Nvidia has released a new version of its CUDA parallel computing platform with a targeted focus on researchers and engineers for building advanced simulations and GPU-intensive computational work. Singling out computational biologists, chemists, physicists, and geophysicists as key users, the Nvidia CUDA parallel computing platform has a redesigned visual profiler, a new compiler, and new imaging and signal-processing functions.
Nvidia says that it is supplying "hundreds" of new imaging and signal-processing functions, effectively doubling the size of its Performance Primitives library. This enables developers using image or signal-processing algorithms to gain the benefit of GPU acceleration, with the addition of library calls into their application. The updated NPP library can be used for a wide variety of image and signal-processing algorithms, ranging from basic filtering to advanced workflows.

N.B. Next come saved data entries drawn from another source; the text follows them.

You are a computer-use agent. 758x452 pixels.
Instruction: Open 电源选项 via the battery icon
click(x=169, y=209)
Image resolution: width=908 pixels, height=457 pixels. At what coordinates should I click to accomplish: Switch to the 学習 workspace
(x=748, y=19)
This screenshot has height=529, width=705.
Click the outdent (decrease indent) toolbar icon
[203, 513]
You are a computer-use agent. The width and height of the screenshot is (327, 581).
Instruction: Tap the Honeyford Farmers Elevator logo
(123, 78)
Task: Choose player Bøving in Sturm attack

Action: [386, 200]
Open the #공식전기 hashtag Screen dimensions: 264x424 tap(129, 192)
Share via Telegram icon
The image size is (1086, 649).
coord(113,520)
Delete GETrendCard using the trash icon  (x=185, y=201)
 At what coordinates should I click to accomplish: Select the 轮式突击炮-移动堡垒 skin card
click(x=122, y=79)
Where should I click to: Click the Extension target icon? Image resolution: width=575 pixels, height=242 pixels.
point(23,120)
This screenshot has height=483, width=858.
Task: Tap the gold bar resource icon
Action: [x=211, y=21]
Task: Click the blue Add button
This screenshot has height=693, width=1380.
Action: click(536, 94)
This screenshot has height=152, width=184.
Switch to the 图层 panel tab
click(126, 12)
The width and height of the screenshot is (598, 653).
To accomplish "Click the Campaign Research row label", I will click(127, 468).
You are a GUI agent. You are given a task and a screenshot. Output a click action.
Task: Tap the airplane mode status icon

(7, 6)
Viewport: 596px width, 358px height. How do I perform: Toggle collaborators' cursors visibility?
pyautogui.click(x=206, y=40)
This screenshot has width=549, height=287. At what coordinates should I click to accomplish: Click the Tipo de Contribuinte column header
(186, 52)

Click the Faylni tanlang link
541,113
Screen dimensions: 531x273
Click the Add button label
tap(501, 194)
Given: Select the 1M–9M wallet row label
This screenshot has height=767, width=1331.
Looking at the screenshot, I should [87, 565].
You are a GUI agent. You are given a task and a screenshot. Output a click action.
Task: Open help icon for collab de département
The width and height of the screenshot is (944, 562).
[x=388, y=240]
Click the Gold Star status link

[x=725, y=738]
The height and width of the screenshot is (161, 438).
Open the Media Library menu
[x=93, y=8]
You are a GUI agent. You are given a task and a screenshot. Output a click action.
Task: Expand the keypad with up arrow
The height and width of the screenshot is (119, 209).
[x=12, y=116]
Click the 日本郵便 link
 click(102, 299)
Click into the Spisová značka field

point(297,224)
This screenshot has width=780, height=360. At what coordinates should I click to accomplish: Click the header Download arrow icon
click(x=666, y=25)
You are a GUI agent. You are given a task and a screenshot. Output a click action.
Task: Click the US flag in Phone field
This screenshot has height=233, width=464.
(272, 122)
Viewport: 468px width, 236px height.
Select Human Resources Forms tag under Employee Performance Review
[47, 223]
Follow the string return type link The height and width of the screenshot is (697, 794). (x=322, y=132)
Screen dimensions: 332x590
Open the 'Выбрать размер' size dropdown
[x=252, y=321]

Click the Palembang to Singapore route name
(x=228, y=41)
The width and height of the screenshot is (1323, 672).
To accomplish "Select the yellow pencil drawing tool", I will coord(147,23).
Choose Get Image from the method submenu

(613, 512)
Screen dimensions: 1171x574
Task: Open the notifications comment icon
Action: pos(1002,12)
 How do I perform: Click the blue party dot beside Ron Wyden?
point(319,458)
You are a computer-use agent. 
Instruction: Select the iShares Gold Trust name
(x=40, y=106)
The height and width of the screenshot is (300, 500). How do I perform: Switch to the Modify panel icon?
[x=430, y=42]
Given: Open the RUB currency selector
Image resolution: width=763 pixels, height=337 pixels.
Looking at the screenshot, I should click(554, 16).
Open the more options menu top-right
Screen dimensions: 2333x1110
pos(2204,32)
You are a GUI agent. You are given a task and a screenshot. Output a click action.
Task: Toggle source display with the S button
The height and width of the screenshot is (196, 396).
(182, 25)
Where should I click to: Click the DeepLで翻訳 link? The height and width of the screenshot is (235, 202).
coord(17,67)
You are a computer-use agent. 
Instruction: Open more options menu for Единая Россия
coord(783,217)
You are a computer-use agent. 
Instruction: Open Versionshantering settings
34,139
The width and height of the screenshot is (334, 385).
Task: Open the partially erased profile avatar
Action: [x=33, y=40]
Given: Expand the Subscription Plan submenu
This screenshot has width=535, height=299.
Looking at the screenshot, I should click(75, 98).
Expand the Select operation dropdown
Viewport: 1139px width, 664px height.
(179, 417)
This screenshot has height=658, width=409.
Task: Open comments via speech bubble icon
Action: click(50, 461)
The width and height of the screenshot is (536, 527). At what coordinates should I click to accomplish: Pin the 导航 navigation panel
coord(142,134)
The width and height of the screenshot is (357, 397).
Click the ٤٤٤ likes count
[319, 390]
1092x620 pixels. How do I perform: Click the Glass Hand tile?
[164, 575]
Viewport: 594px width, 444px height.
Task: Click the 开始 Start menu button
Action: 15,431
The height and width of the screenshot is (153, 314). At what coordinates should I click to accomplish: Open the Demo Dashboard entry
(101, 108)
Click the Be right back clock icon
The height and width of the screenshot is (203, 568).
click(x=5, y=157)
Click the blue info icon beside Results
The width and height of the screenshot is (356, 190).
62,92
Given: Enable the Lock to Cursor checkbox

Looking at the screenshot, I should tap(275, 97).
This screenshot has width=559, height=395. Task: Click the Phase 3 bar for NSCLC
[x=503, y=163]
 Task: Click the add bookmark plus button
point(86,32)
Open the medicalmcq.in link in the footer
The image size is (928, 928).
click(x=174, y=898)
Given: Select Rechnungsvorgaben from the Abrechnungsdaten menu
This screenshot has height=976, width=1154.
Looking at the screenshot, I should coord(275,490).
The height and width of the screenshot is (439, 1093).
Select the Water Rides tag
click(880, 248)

"The new Visual Profiler makes it easy for developers at all experience levels to optimize their code for maximum performance. Featuring automated performance analysis and an expert guidance system that delivers step-by-step optimization suggestions, the Visual Profiler identifies application performance bottlenecks and recommends actions, with links to the optimization guides. Using the new Visual Profiler, performance bottlenecks are easily identified and actionable,” said the company.
The LLVM open-source compiler infrastructure features a modular design to add support for new programming languages and processor architectures. Using the new LLVM- based CUDA compiler, the company claims that developers can achieve up to 10 percent additional performance gains on existing GPU-accelerated applications with a recompile. In addition, LLVM's modular design should allow third-party software tool developers to provide a custom LLVM solution for non-Nvidia processor architectures, enabling CUDA applications to run across Nvidia GPUs, as well as those from other vendors.